When I was small, tamales meant the compact XLNT jobbies my mother sometimes used to boil up for lunch. They took forever to cook, but slid neatly out of their white-plastic cocoons: fat, yellow pupae of wet cornmeal that collapsed in on themselves with a stab or two of a fork, puffs of chile-flavored steam. Somewhat later, tamales meant the numbingly sweet green-corn tamales at El Cholo, then the limp pillows Tommy’s drowned in 40-weight chili.

At my first real job, as a proofreader at an alternative newsweekly, one of the other staff members used to make untold dozens of tamales at home to sell at the office, like a one-man bake sale. We all used to buy them--hey, tamales!--but they were sort of awful, and by the end of each month the freezer compartment of the office refrigerator was full of tamales that people had somehow “forgotten” to label.

There were the mysterious Central American tamales you could get down around Pico and Alvarado--lapdog-size Nicaraguan nacatamals , wrapped in banana leaves, stuffed with olives and chicken legs and whole boiled eggs; the sweet, little Salvadoran tamales; the Guatemalan sweet-corn tamales drowning in a lake of tart cream. Hip caterers in the early ‘80s, at the endless stream of weddings I ended up going to, were overfond of tamale-looking things that seemed all to be tricked out with salmon mousse. I don’t think I had a decent Mexican tamale until I was well into my twenties.

This put me at a relative disadvantage. I discovered the tamales at Cinco Puntos, a swell place in East L.A. where they also sell good chicharrones, and fresh hog’s blood for sausages, and delicious hand-patted tortillas, and made up for lost time, I thought. I’d bring a couple dozen to gatherings at my mother-in-law’s; they’d get eaten, but the talk was always of the great tamales that somebody’s mother at work made, or a great little tamale place in Montebello that got torn down, or the green-chile-cheese ones from the Christmas of ’67. I liked tamales just fine, but associatively, I couldn’t compete.

Advertisement

A few weekends ago, I cruised around the Eastside with my wife and her grandmother Lupe, picking up tamales at some places she remembered from the old days and at some that I had heard about, and we took armfuls back to grandmother’s house, where we numbered them, reheated them, and tasted them blind.

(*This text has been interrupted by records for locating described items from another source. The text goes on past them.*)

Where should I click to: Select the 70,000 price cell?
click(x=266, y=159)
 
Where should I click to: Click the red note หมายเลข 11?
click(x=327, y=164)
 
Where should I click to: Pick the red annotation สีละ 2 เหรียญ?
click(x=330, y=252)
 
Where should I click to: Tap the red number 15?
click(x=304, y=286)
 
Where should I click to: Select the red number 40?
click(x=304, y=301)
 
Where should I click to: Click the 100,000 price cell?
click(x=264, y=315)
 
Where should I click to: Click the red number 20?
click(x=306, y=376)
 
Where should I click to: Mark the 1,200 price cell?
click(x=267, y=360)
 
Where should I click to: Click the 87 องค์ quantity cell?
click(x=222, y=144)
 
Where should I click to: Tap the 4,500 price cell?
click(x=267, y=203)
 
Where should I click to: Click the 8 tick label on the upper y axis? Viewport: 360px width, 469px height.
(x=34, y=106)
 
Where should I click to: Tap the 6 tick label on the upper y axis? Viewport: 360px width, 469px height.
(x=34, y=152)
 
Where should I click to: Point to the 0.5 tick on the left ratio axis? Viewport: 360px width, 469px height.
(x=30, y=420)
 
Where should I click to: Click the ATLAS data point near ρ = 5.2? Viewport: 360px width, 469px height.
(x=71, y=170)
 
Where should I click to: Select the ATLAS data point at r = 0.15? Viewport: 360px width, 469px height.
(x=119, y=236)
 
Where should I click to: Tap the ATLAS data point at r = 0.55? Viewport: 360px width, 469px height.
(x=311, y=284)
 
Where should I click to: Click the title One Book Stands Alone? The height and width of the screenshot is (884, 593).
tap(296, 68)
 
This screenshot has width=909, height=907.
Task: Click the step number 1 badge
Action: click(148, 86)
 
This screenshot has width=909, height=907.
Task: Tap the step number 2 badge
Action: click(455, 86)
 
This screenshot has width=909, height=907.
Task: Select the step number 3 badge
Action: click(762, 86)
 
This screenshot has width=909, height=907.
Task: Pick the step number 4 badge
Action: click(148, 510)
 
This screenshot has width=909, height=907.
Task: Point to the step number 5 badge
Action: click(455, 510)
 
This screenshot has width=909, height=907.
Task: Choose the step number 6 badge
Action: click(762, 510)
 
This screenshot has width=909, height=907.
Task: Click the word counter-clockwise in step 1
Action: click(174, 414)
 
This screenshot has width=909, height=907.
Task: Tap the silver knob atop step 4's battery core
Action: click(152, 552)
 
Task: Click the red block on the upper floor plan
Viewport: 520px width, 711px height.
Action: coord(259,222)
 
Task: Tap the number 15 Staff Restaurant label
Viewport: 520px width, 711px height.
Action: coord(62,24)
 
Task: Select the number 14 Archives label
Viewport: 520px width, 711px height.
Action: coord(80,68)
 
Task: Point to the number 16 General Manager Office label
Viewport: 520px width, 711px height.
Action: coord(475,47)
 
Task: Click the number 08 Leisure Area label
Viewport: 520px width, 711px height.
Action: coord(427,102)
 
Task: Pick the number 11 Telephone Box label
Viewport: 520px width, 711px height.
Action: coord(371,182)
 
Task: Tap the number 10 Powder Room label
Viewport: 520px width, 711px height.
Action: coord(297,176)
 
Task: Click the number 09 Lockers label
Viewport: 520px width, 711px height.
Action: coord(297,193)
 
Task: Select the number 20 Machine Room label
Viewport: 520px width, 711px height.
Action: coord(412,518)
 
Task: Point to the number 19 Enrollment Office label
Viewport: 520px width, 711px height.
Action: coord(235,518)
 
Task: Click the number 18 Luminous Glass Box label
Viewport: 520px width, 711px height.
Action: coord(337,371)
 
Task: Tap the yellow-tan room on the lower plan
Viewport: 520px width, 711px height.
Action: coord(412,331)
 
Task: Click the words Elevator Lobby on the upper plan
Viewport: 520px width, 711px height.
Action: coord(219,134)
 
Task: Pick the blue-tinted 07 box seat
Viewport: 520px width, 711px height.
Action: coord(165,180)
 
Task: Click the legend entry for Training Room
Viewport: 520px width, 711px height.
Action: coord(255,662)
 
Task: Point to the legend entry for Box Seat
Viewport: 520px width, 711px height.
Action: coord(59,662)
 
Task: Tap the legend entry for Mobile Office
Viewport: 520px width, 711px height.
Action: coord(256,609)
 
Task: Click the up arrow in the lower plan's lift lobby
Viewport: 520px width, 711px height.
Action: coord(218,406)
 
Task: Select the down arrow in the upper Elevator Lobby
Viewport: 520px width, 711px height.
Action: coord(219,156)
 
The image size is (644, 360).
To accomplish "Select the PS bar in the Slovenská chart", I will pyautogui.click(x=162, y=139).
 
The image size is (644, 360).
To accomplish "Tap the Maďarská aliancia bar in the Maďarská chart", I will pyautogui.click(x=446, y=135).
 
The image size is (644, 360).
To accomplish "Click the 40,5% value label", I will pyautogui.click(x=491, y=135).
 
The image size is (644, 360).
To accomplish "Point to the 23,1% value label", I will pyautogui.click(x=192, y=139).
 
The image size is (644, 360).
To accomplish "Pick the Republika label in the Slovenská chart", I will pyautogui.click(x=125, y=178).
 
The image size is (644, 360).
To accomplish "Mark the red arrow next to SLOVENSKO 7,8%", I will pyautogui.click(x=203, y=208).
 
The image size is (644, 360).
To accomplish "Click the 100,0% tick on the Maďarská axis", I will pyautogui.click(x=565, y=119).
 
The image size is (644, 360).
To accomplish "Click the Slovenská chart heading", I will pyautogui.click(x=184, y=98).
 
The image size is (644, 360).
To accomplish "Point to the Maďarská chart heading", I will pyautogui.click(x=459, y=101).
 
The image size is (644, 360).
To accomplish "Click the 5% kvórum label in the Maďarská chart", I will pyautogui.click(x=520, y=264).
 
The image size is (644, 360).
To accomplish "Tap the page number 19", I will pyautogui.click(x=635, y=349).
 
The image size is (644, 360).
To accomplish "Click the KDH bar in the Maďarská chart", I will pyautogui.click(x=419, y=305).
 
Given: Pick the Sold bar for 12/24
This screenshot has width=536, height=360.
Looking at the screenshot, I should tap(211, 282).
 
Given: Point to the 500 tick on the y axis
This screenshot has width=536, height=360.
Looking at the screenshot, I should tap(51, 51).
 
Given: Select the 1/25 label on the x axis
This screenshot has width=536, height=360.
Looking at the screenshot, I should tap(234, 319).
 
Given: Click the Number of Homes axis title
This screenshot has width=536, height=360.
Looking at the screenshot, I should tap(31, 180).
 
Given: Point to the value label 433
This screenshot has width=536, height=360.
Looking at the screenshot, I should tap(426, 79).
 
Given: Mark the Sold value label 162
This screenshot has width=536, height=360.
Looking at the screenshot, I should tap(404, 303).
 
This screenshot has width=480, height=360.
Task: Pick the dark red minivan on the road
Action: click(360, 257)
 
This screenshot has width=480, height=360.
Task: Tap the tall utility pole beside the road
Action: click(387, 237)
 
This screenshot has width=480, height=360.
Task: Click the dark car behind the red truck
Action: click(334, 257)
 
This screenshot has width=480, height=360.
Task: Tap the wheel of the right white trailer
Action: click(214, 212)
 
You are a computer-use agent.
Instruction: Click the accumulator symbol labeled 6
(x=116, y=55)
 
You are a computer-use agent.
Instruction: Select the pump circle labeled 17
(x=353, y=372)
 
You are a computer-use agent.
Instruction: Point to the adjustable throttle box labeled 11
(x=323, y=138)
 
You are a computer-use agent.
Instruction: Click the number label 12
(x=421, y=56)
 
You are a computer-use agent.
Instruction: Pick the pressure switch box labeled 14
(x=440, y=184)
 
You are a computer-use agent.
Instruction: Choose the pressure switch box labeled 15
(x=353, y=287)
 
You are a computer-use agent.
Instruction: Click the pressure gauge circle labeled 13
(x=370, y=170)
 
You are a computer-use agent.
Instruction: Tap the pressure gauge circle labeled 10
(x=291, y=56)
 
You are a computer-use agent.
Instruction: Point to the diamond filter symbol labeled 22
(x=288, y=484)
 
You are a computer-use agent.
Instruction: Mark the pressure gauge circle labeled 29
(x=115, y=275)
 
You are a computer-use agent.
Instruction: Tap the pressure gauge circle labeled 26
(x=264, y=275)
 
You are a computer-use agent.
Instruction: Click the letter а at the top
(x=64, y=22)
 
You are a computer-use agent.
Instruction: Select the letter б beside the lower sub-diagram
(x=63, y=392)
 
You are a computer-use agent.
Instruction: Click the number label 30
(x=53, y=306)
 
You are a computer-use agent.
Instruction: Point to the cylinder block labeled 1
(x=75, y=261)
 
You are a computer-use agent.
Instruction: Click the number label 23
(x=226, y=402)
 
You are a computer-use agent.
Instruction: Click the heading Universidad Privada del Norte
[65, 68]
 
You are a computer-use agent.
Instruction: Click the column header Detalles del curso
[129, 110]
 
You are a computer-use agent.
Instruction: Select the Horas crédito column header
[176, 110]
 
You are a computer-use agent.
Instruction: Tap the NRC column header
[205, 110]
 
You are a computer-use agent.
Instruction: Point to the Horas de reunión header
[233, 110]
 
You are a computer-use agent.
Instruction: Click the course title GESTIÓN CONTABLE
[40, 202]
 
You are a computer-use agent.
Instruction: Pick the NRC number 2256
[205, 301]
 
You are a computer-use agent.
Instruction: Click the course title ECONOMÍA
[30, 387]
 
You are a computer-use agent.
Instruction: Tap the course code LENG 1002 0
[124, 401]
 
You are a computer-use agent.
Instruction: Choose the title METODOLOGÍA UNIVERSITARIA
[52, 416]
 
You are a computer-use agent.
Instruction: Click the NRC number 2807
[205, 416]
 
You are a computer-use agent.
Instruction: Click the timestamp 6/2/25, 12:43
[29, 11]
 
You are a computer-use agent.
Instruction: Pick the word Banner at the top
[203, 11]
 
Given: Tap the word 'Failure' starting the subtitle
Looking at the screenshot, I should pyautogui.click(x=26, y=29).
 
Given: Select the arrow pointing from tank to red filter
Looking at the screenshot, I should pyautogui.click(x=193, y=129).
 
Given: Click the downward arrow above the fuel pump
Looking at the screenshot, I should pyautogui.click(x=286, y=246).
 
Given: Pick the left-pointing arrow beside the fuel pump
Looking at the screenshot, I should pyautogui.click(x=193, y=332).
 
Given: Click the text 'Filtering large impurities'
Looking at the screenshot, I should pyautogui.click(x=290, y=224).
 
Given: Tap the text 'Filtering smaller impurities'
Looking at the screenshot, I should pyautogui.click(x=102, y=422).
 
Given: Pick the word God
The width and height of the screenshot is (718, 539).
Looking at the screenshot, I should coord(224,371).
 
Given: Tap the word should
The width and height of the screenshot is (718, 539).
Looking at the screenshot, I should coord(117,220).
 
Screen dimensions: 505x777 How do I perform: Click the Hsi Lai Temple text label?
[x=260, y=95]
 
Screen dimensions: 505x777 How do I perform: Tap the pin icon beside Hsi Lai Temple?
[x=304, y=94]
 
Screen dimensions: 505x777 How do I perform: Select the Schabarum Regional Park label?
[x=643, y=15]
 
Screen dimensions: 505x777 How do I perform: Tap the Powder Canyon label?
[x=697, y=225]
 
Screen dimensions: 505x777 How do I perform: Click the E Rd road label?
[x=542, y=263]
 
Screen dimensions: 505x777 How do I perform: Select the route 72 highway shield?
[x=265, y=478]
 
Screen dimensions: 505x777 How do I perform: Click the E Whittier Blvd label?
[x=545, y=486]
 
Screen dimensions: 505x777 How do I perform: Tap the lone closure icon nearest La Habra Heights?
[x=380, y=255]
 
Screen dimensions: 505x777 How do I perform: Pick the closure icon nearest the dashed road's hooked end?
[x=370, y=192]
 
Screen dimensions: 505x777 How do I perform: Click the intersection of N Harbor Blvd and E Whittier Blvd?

Lupe liked the fluffy texture of Cinco Punto’s masa , also the nice smoky flavor of the red chile with the meat; she thought the dough of La Indiana, a famous East L.A. place down near the freeway, was just a little dry, though the green chile was delicious. (La Indiana is truly one of the better places in town.) The batch of red-pork tamales from La Moderna, a Santa Fe Springs bakery, were somewhat coarse, not quite up to Cinco Punto’s--I liked the stewy green pork tamales a bit better than she did, I guess. The tamales from Mary’s, in Whittier, were too wet, and had a strong, musky herbal flavor; tamales from a place called Grandma’s, in Montebello, were too dry. There was a place on First Street whose name somehow got lost, and another on Whittier, but you probably wouldn’t have wanted to go to them anyway. (All of these tamale joints are to-go only, by the way.)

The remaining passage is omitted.